— BEGIN Selected passage —

Given a raw bytes sequence, return the best possibles charset usable to render str objects. If there is no results, it is a strong indicator that the source is binary/not text. By default, the process will extract 5 blocs of 512o each to assess the mess and coherence of a given sequence. And will give up a particular code page after 20% of measured mess. Those criteria are customizable at will.
The preemptive behavior DOES NOT replace the traditional detection workflow, it prioritize a particular code page but never take it for granted. Can improve the performance.
You may want to focus your attention to some code page or/and not others, use cp_isolation and cp_exclusion for that purpose.
This function will strip the SIG in the payload/sequence every time except on UTF-16, UTF-32.
- charset_normalizer.api.from_fp(fp: BinaryIO, steps: int = 5, chunk_size: int = 512, threshold: float = 0.2, cp_isolation: Optional[List[str]] = None, cp_exclusion: Optional[List[str]] = None, preemptive_behaviour: bool = True, explain: bool = False) charset_normalizer.models.CharsetMatches
Same thing than the function from_bytes but using a file pointer that is already ready. Will not close the file pointer.
- charset_normalizer.api.from_path(path: os.PathLike, steps: int = 5, chunk_size: int = 512, threshold: float = 0.2, cp_isolation: Optional[List[str]] = None, cp_exclusion: Optional[List[str]] = None, preemptive_behaviour: bool = True, explain: bool = False) charset_normalizer.models.CharsetMatches
Same thing than the function from_bytes but with one extra step. Opening and reading given file path in binary mode. Can raise IOError.
- charset_normalizer.api.normalize(path: os.PathLike, steps: int = 5, chunk_size: int = 512, threshold: float = 0.2, cp_isolation: Optional[List[str]] = None, cp_exclusion: Optional[List[str]] = None, preemptive_behaviour: bool = True) charset_normalizer.models.CharsetMatch
Take a (text-based) file path and try to create another file next to it, this time using UTF-8.
charset_normalizer.cd module
- charset_normalizer.cd.alpha_unicode_split(decoded_sequence: str) List[str]
Given a decoded text sequence, return a list of str. Unicode range / alphabet separation. Ex. a text containing English/Latin with a bit a Hebrew will return two items in the resulting list; One containing the latin letters and the other hebrew.
- charset_normalizer.cd.alphabet_languages(characters: List[str], ignore_non_latin: bool = False) List[str]
Return associated languages associated to given characters.
- charset_normalizer.cd.characters_popularity_compare(language: str, ordered_characters: List[str]) float
Determine if a ordered characters list (by occurrence from most appearance to rarest) match a particular language. The result is a ratio between 0. (absolutely no correspondence) and 1. (near perfect fit). Beware that is function is not strict on the match in order to ease the detection. (Meaning close match is 1.)

— END Selected passage —

→ **Direction 1**
Present the records below as a Markdown table with the columns "Row" and "Line": one row per line, numbered in order, with blank lines left out. Leave the pictures out.

— BEGIN Listing —

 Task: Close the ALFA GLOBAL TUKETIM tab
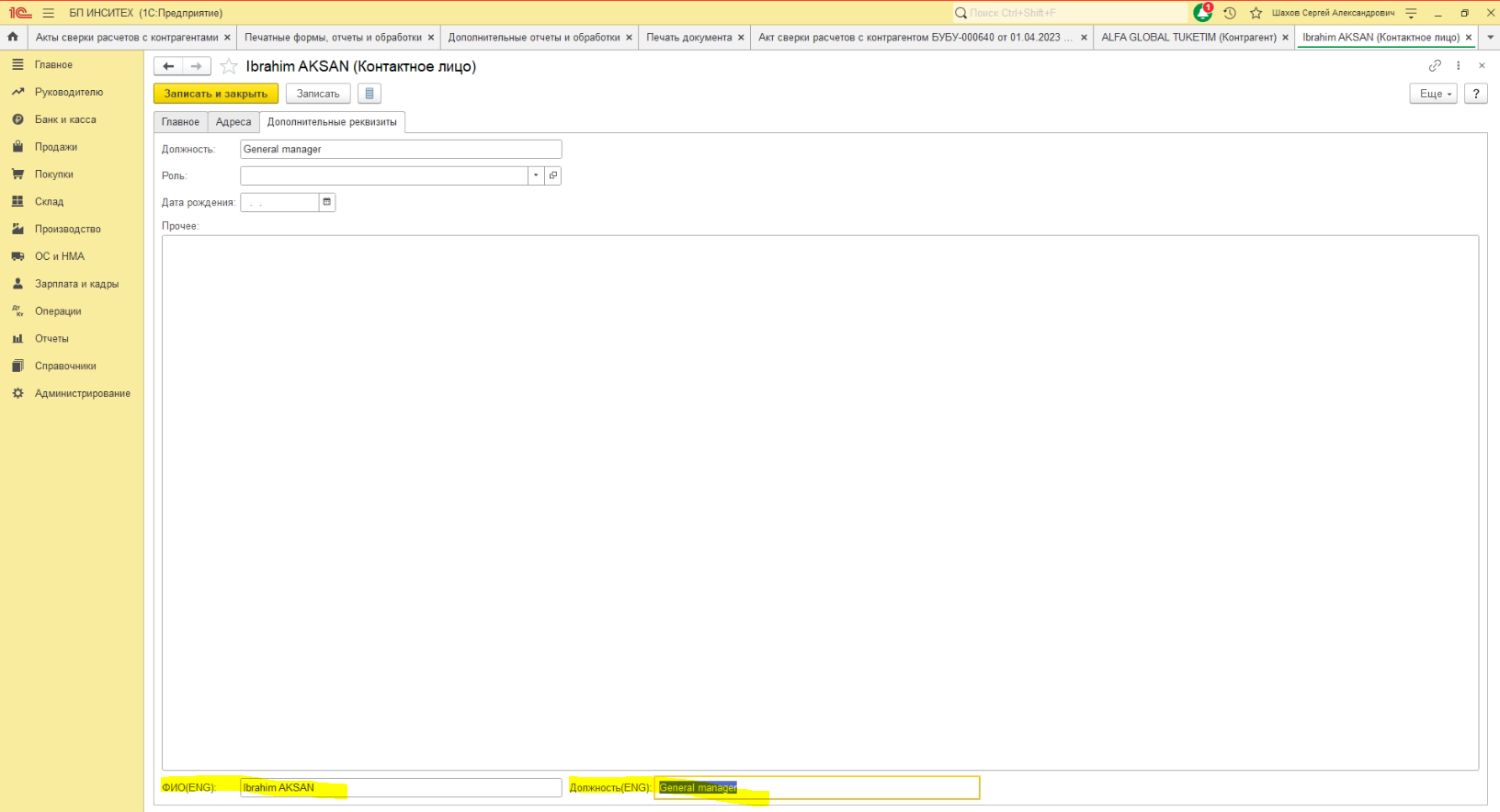tap(1285, 38)
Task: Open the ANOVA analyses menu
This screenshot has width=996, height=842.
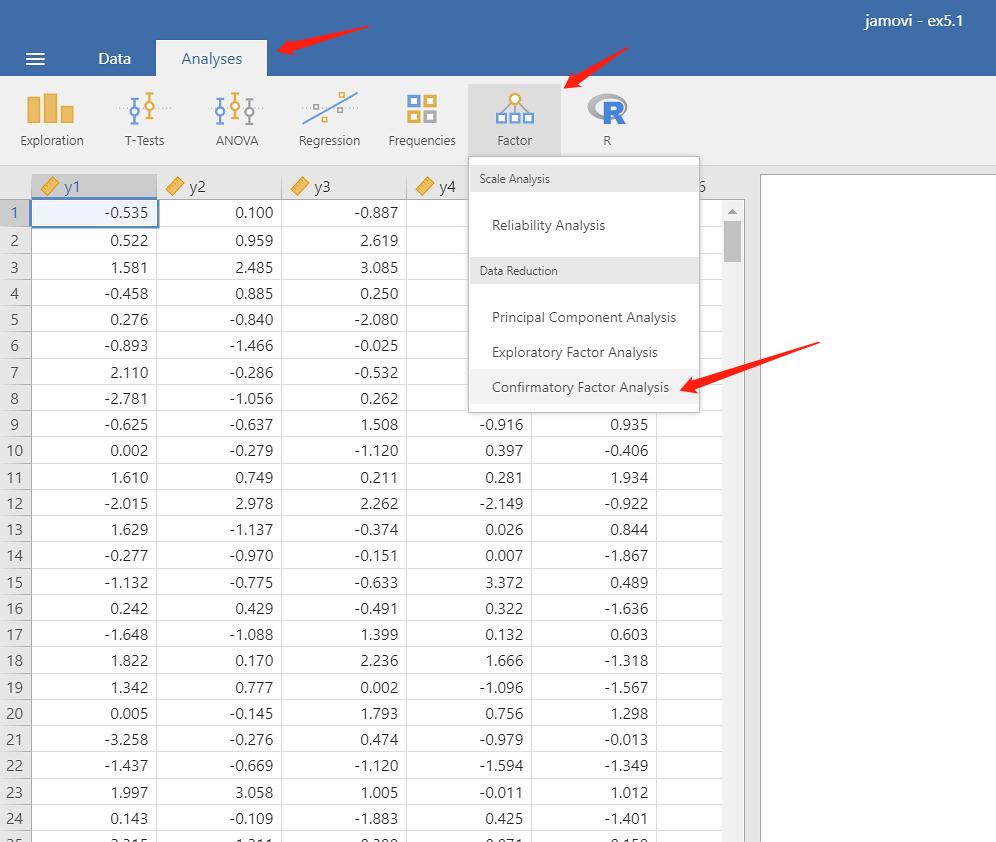Action: pyautogui.click(x=236, y=119)
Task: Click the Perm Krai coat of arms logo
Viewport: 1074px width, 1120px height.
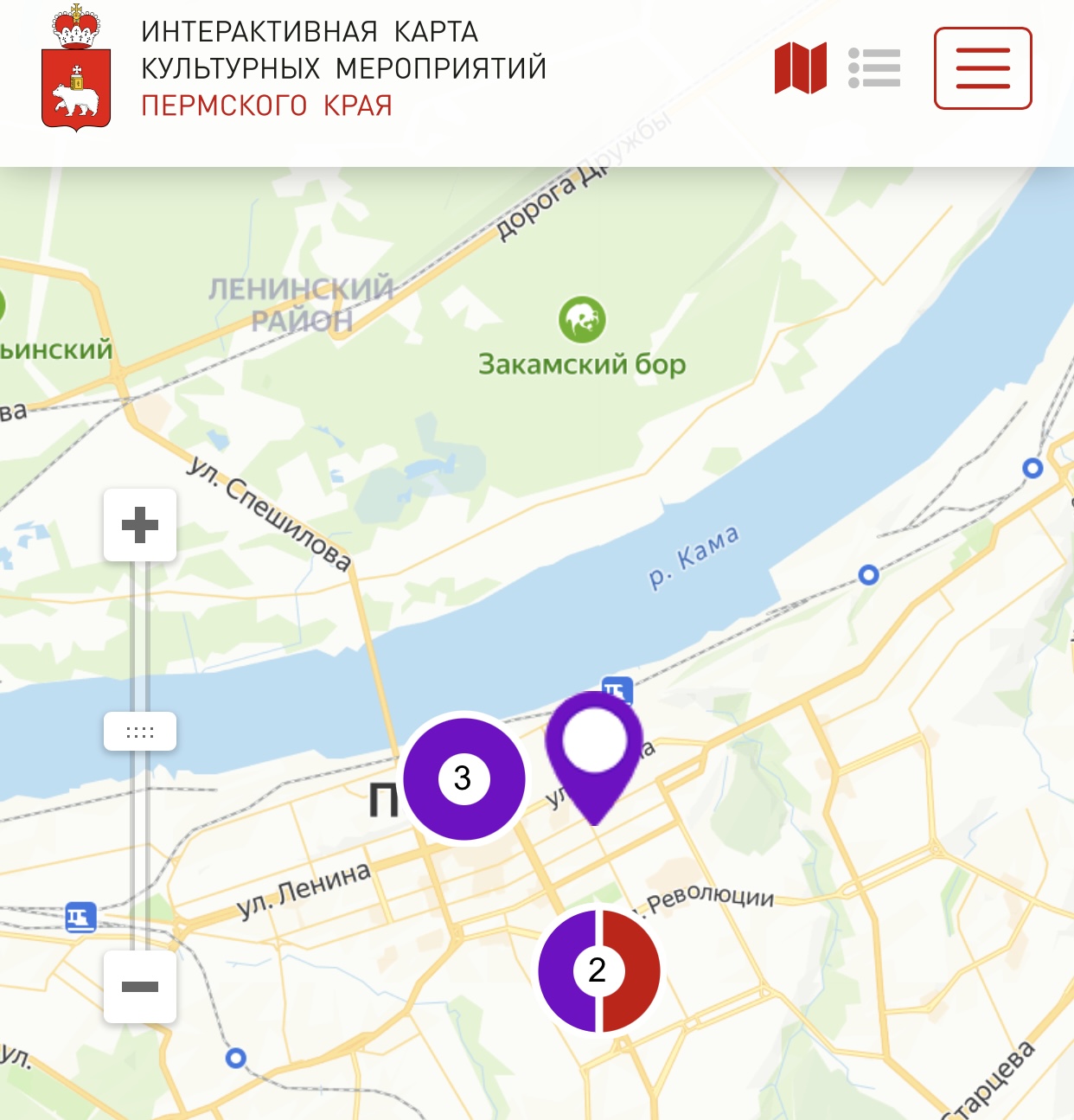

— END Listing —

→ **Direction 2**
Copy out the charset_normalizer documentation word for word, everything from "charset_normalizer.cd module" down to "the other hebrew.".

→ **Problem solution 1**
| Row | Line |
|---|---|
| 1 |  Task: Close the ALFA GLOBAL TUKETIM tab |
| 2 | tap(1285, 38) |
| 3 | Task: Open the ANOVA analyses menu |
| 4 | This screenshot has width=996, height=842. |
| 5 | Action: pyautogui.click(x=236, y=119) |
| 6 | Task: Click the Perm Krai coat of arms logo |
| 7 | Viewport: 1074px width, 1120px height. |

→ **Problem solution 2**
charset_normalizer.cd module
- charset_normalizer.cd.alpha_unicode_split(decoded_sequence: str) List[str]
Given a decoded text sequence, return a list of str. Unicode range / alphabet separation. Ex. a text containing English/Latin with a bit a Hebrew will return two items in the resulting list; One containing the latin letters and the other hebrew.